The simplest way, from your Python program, would be just to add a step before you interpret each entry:

>>> val = "1.5698D+03"  # 1,569.8
>>> print float(val.replace('D', 'E'))
1569.8
Devoirs answered 24/12, 2009 at 18:0 Comment(1)
I will accept this as the answer, but I'm sad Python does not have a better way to do this. Thanks!Neonatal
C
13

If you are dealing with lots of data and/or are doing a lot computations with that data, you might consider using the fortran-friendly numpy module which supports double-precision fortran format out of the box.
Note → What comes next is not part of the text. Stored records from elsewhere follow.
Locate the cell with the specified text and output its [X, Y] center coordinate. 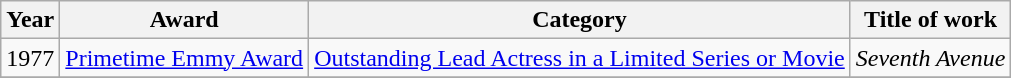
Outstanding Lead Actress in a Limited Series or Movie [580, 58]
Seventh Avenue [930, 58]
Year [30, 20]
Primetime Emmy Award [184, 58]
1977 [30, 58]
Award [184, 20]
Category [580, 20]
Title of work [930, 20]
Detect which cell encompasses the target text, then output its [X, Y] center coordinate. 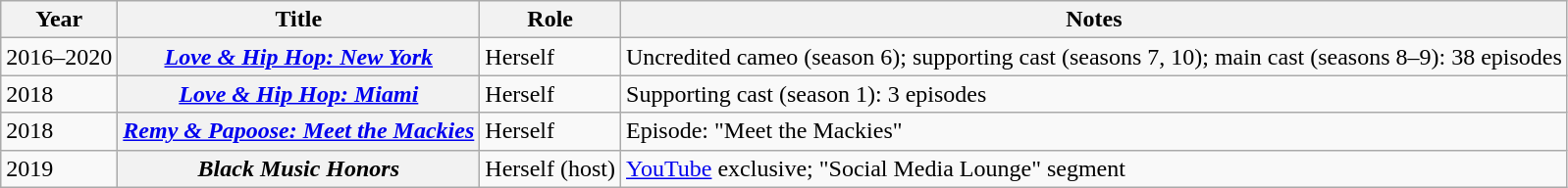
Love & Hip Hop: Miami [298, 94]
2016–2020 [59, 57]
Title [298, 20]
YouTube exclusive; "Social Media Lounge" segment [1095, 169]
Remy & Papoose: Meet the Mackies [298, 131]
Notes [1095, 20]
2019 [59, 169]
Herself (host) [550, 169]
Uncredited cameo (season 6); supporting cast (seasons 7, 10); main cast (seasons 8–9): 38 episodes [1095, 57]
Episode: "Meet the Mackies" [1095, 131]
Supporting cast (season 1): 3 episodes [1095, 94]
Year [59, 20]
Role [550, 20]
Black Music Honors [298, 169]
Love & Hip Hop: New York [298, 57]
>>> numpy.float('1.5698D+03')
1569.8
Carnallite answered 24/12, 2009 at 18:31 Comment(5)
I've been putting off numpy for a long time... maybe it's time I reconsider. Thank you! (+1)Neonatal
On older versions of NumPy (e.g., 1.3.0) this raises a ValueError. I'm not sure what version of NumPy this was introduced.Putt
numpy version 1.80 still doesn't support this. Exactly what version of numpy was this?Pitt
This appears to work only on older versions of Python on certain platforms. It doesn't work for Windows 7 64-bit/Python 2.7.9/numpy 1.9.2. See bugs.python.org/issue7919 .Forgotten
It doesn't work for numpy version 1.15.3 (most recent as of 2018), either.Hypothermal
P
8

Another option is the fortranformat library for Python. It will read strings and interpret them according to a FORTRAN format statement. i.e.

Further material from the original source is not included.